La police procède de facto à l'expulsion d'un lieu de vie informel, alors qu'une audience est en cours pour obtenir du juge l'autorisation d'expulser ce même lieu
La police expulse de facto un lieu de vie informel, pendant une audience visant à faire autoriser par le juge une expulsion de ce même lieu
Calais, le 4 février 2025.
Hier, dans le centre-ville de Calais, une opération de police a été menée dans un campement, entraînant l'expulsion de facto du lieu. À 13 h 30, sept camions de CRS, une voiture de la Police nationale, un fourgon de la Police aux frontières, des interprètes de la préfecture et des agents d’une société privée mandatée par la préfecture se sont rendus sur place pour expulser au moins 30 personnes et saisir au moins deux tentes. Pourtant, au même moment, une audience visant à décider, ou non, de l’expulsion de ce lieu de vie est en cours au tribunal administratif de Lille ; déplacer de manière coercitive les habitant·es de ce même lieu avant la décision du juge est illégal.

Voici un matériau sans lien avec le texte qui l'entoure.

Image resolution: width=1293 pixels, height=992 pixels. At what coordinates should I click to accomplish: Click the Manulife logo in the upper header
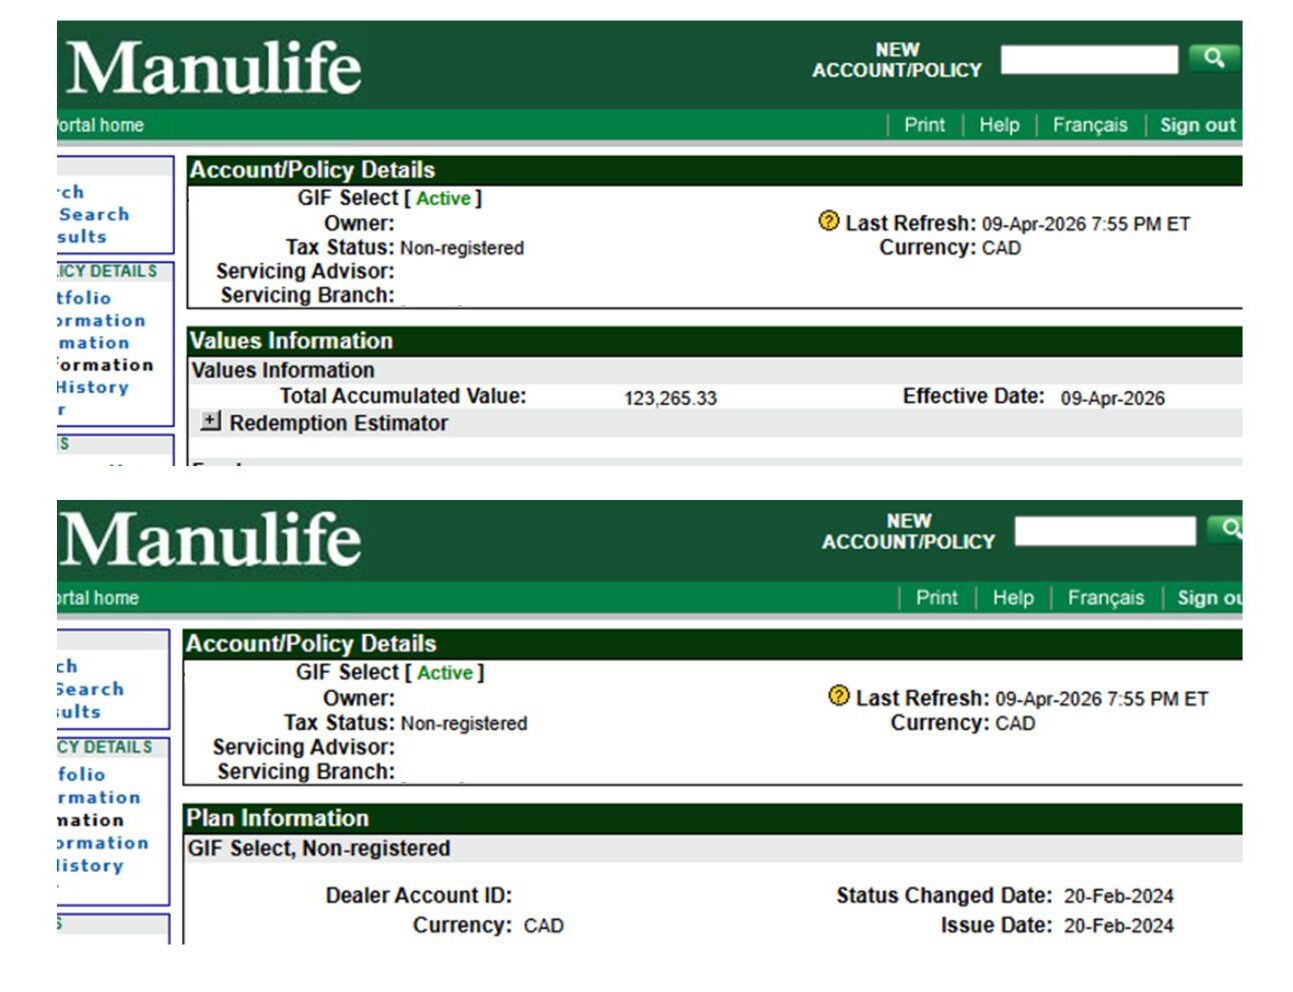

L'audience s'est tenue hier, le 3 février à 13 h 45, au Tribunal administratif de Lille. Une procédure d'expulsion doit normalement être engagée après la décision du juge ; cette audience s'inscrit donc dans le cadre d'une procédure d'expulsion légale. Un membre de HRO, présent à l'audience, explique :
« L'avocat a très bien mis en lumière la déshumanisation des personnes exilées concernées et l'hypocrisie de la mairie, qui demande notamment l'évacuation des ponts au motif que les conditions de vie y sont indignes, alors que ce sont précisément les politiques de la mairie qui sont à l'origine de cette situation et qui la perpétuent. »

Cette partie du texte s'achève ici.